The devastating tragedy in Beirut on Tuesday has drawn tremendous outpouring of shock and grief around the world with many countries, including Iran, coming forward with offers of help.
Iran, one of Lebanon’s key allies in the region, dispatched the second shipment of humanitarian aid to Beirut on Thursday, following the first shipment late on Wednesday.
The consignment of humanitarian aid includes mainly food and medical supplies, said Mohammad Baqer Mohammadi, the deputy head of the Iranian Red Crescent Society (IRCS).
Iran has also set up a field hospital in Beirut and sent a 37-member medical team comprising general physicians, orthopedics, pediatricians, nursing specialists, and surgeons to provide services to victims of the tragedy, Mohammadi said.
Iran’s President Hassan Rouhani, during a Cabinet meeting on Wednesday, had asked the IRCS to provide “immediate” humanitarian aid and assistance to Lebanon.
“Iran announces its readiness to send medical aid to Lebanon and also offers treatment of the injured and other necessary medical assistance,” he said.
Iran’s Supreme Leader Ayatollah Ali Khamenei in a tweet on Wednesday also sympathized with the people of Lebanon and said Iran “stands by them in this painful tragedy”.
Among other senior Iranian figures who have issued statements of solidarity with the people of Lebanon include Defense Minister Amir Hatami, Health Minister Saeed Namaki, IRGC chief Gen.

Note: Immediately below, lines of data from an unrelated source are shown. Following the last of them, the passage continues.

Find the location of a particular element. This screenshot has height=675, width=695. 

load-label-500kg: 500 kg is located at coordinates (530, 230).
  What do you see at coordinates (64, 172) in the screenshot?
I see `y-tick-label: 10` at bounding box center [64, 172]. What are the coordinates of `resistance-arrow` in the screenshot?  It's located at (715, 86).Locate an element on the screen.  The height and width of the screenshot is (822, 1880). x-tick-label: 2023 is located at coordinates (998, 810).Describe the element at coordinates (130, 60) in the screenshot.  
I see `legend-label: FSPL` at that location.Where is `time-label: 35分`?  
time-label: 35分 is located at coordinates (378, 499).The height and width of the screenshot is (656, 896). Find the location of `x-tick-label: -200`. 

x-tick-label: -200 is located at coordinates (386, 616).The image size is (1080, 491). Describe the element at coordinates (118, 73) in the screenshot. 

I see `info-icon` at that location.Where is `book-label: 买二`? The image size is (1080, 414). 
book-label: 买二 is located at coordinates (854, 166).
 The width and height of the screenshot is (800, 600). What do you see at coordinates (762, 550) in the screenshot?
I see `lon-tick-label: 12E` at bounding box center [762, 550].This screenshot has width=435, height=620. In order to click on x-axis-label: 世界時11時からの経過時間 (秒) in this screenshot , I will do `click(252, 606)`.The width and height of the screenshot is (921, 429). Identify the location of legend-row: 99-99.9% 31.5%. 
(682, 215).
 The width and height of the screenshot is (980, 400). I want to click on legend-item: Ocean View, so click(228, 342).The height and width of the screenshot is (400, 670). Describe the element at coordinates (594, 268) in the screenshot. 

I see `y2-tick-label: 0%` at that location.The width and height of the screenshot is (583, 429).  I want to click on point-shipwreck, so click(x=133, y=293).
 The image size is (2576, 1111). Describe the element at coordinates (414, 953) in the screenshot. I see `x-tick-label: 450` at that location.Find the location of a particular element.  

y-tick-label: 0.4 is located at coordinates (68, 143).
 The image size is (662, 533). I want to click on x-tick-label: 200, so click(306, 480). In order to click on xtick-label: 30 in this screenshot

Hossein Salami, and Parliament Speaker Mohammad Bagher Ghalibaf.
In a telephone call with his Lebanese counterpart on Wednesday, Health Minister Namaki offered to provide medical treatment to the victims of the explosion in Iranian hospitals.
The massive explosion that ripped through the bustling port of Beirut on Tuesday virtually decimated the lively city and destroyed its import-driven economy.
According to Lebanese officials, the damage from the explosion is estimated to be between $10-$15 billion. The Lebanese government has sought help from other countries to overcome the disaster.
At least 300,000 people in Beirut have been rendered homeless, according to Beirut Governor Marwan Abboud.
Although the blast has been linked to a huge stock of ammonium nitrate stored in a warehouse at the port, the real cause has not been determined yet.
Global watchdog Human Rights Watch has called on Lebanese authorities to invite international experts for an independent investigation into the devastating blast.